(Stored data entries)
########
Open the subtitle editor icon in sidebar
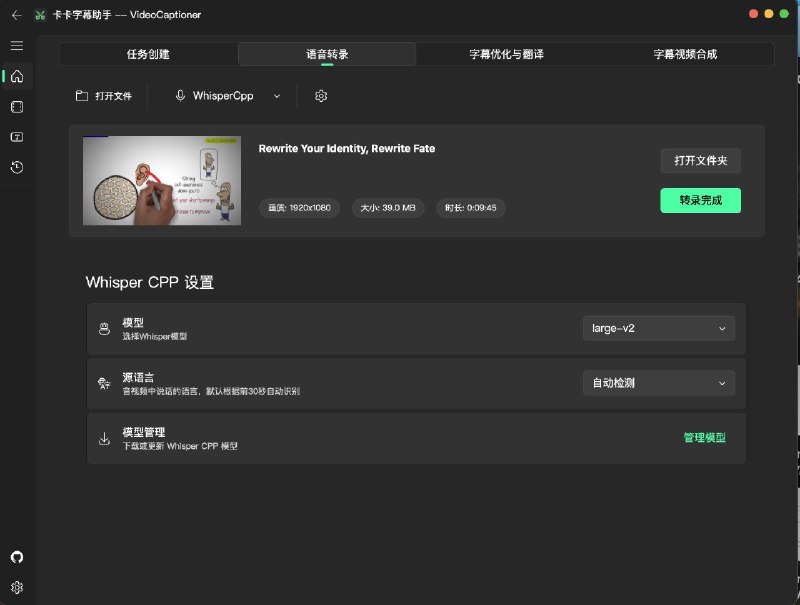 16,137
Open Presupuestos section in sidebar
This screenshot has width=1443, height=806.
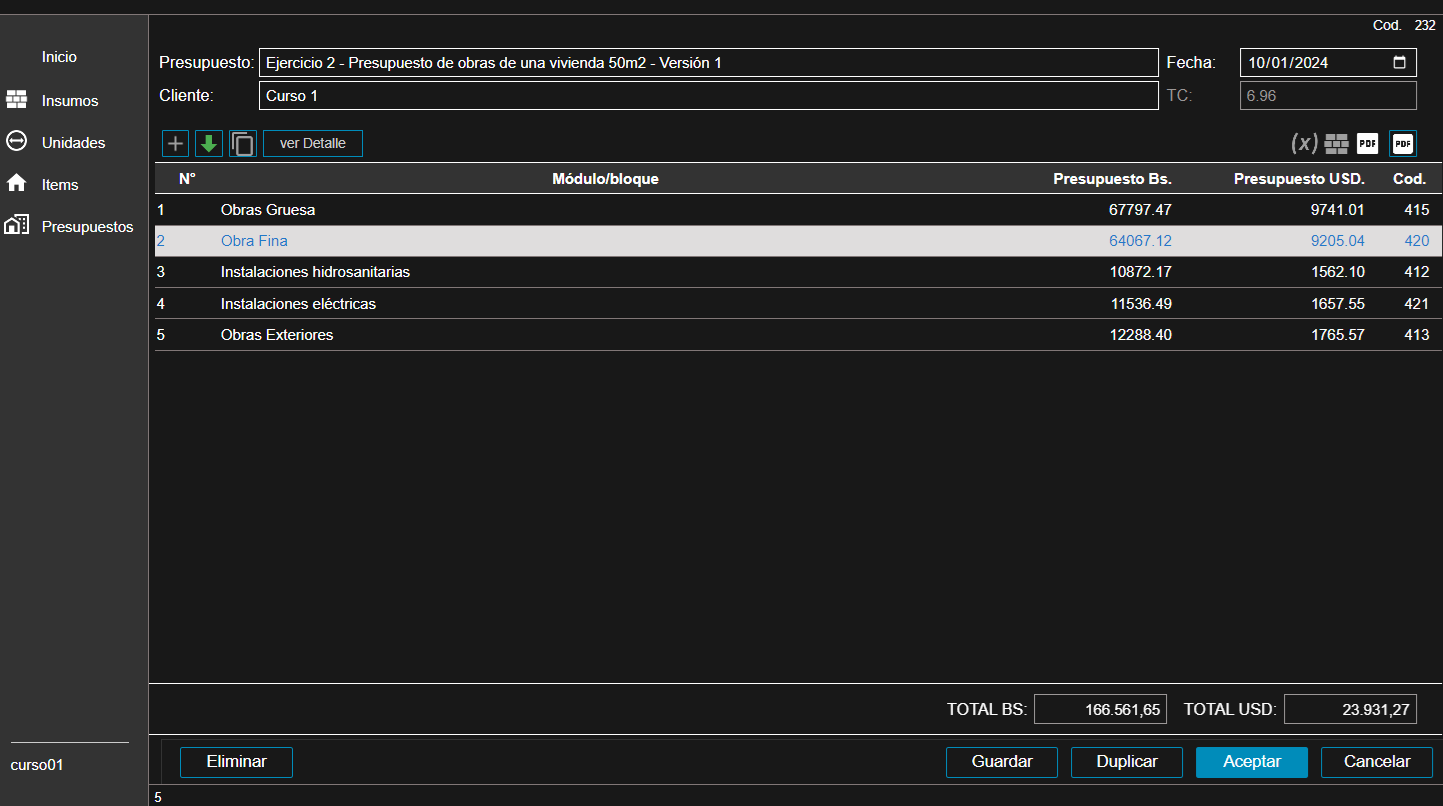pyautogui.click(x=87, y=227)
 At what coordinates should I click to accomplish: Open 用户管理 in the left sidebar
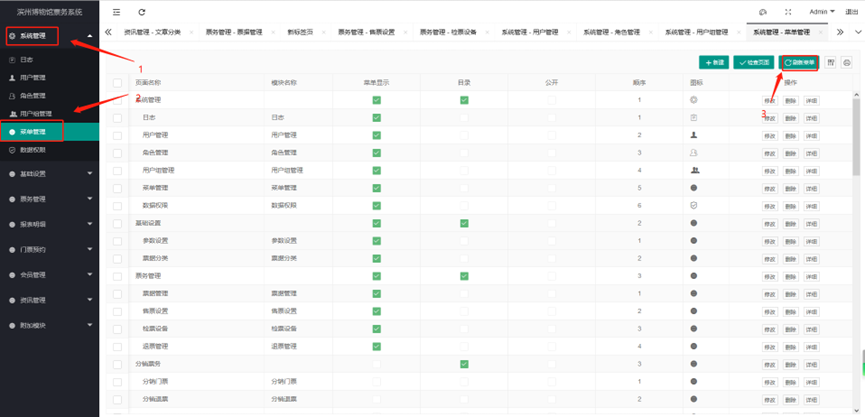coord(33,78)
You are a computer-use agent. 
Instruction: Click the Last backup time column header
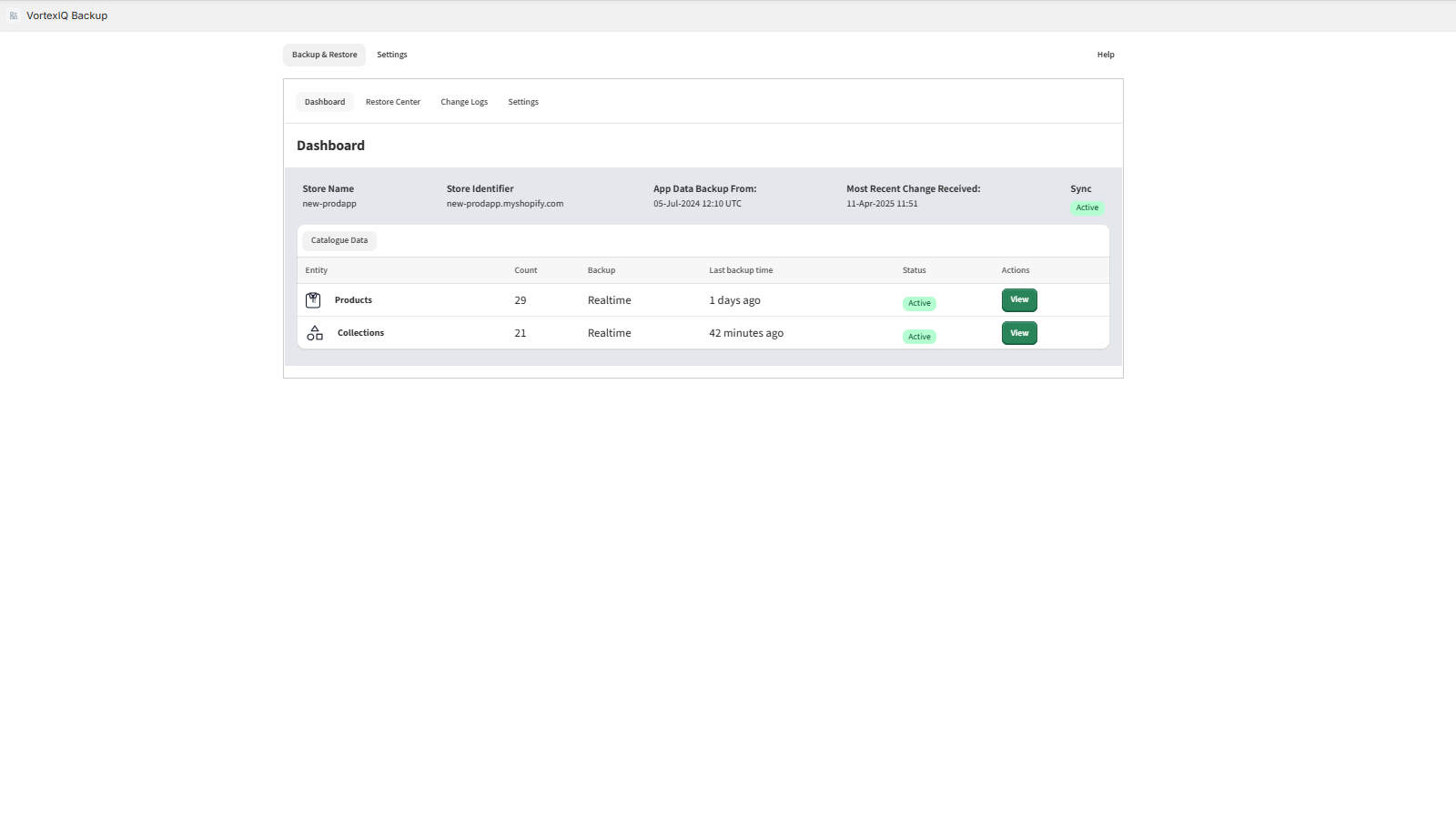[741, 270]
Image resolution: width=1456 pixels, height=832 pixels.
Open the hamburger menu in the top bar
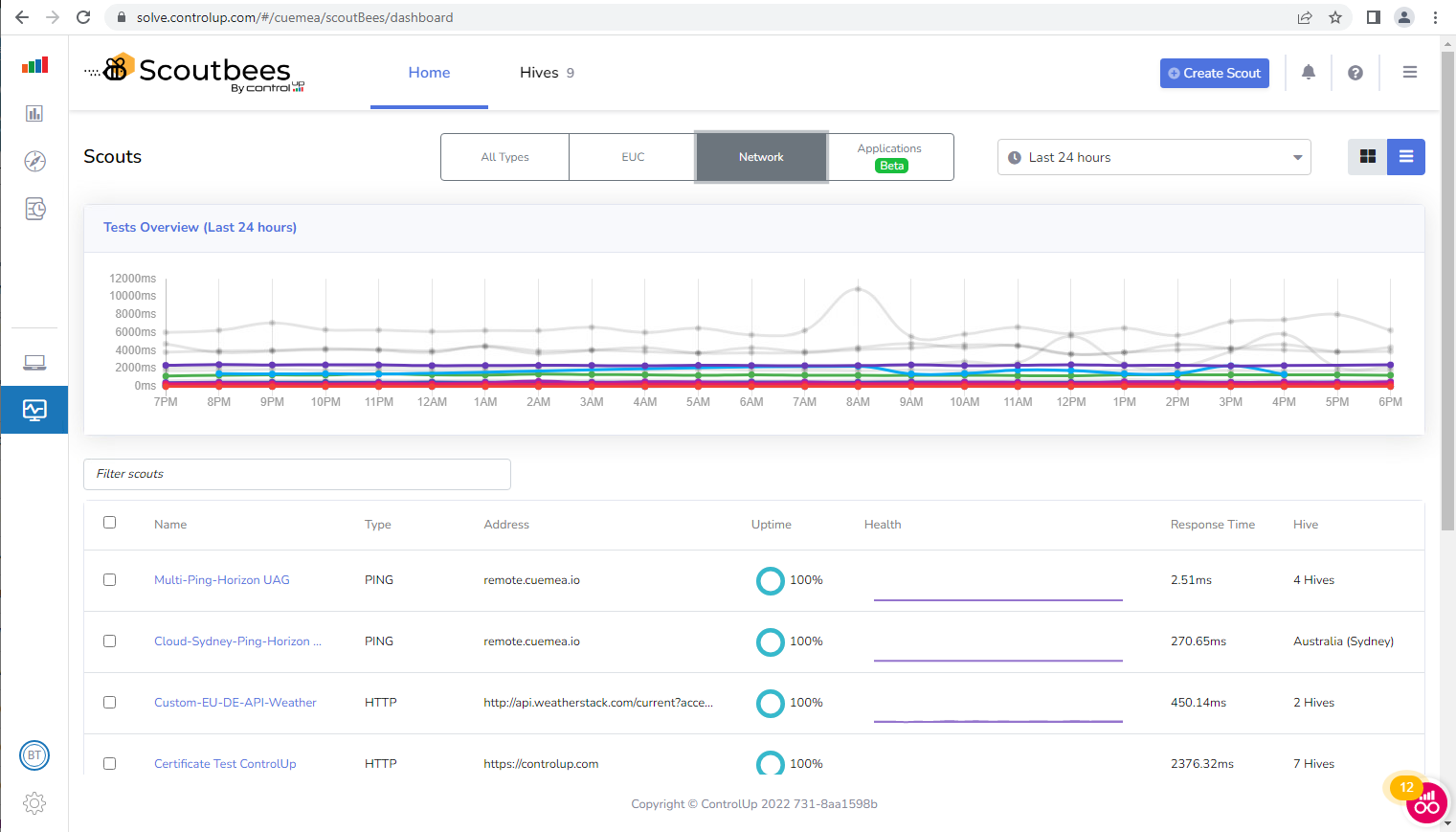(x=1409, y=72)
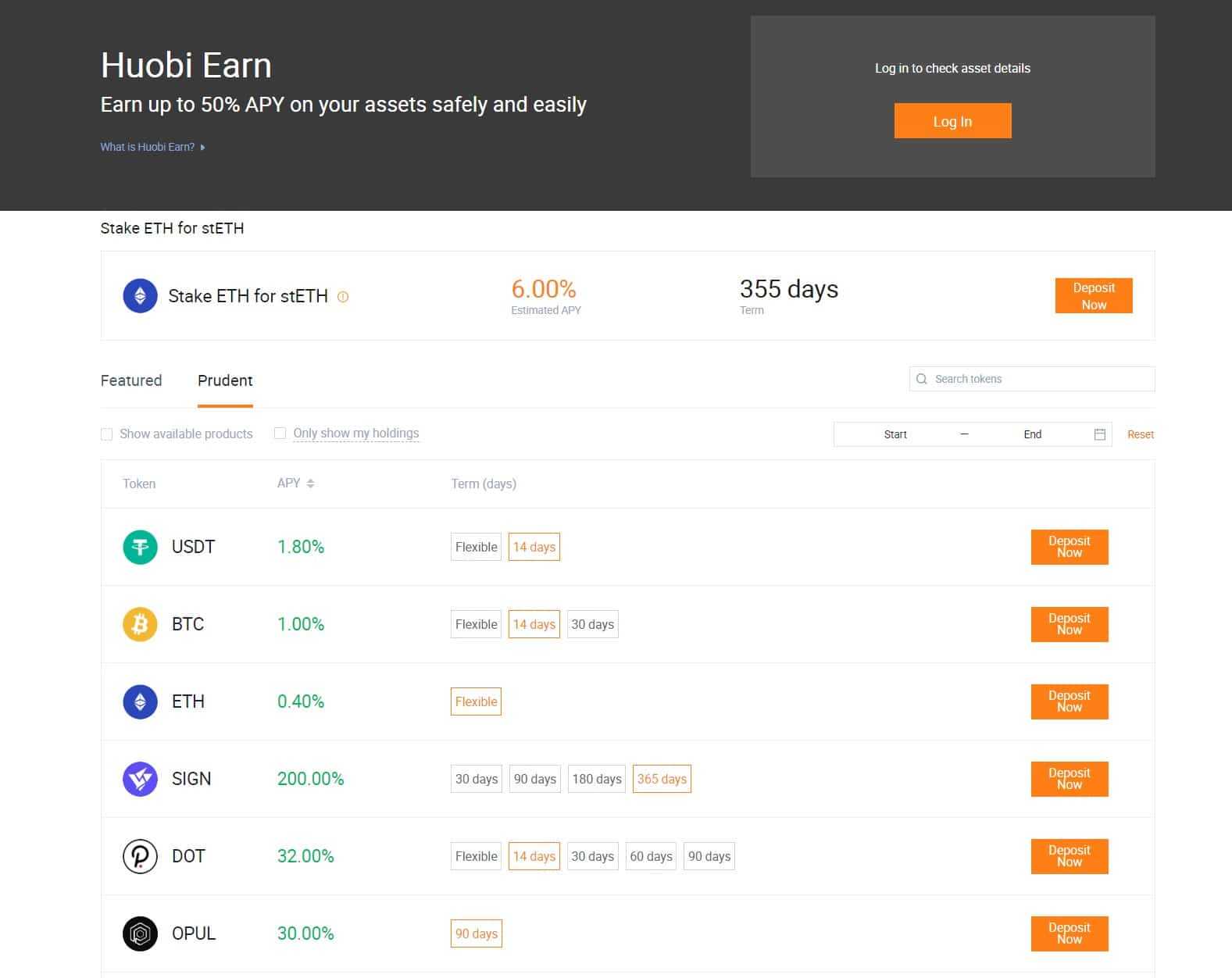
########
What you need to do
Without the pictures, give back the entries exactly.

Finished exercise
Open the subtitle editor icon in sidebar
 16,137
Open Presupuestos section in sidebar
This screenshot has width=1443, height=806.
pyautogui.click(x=87, y=227)
 At what coordinates should I click to accomplish: Open 用户管理 in the left sidebar
coord(33,78)
You are a computer-use agent. 
Instruction: Click the Last backup time column header
[741, 270]
Image resolution: width=1456 pixels, height=832 pixels.
Open the hamburger menu in the top bar
(x=1409, y=72)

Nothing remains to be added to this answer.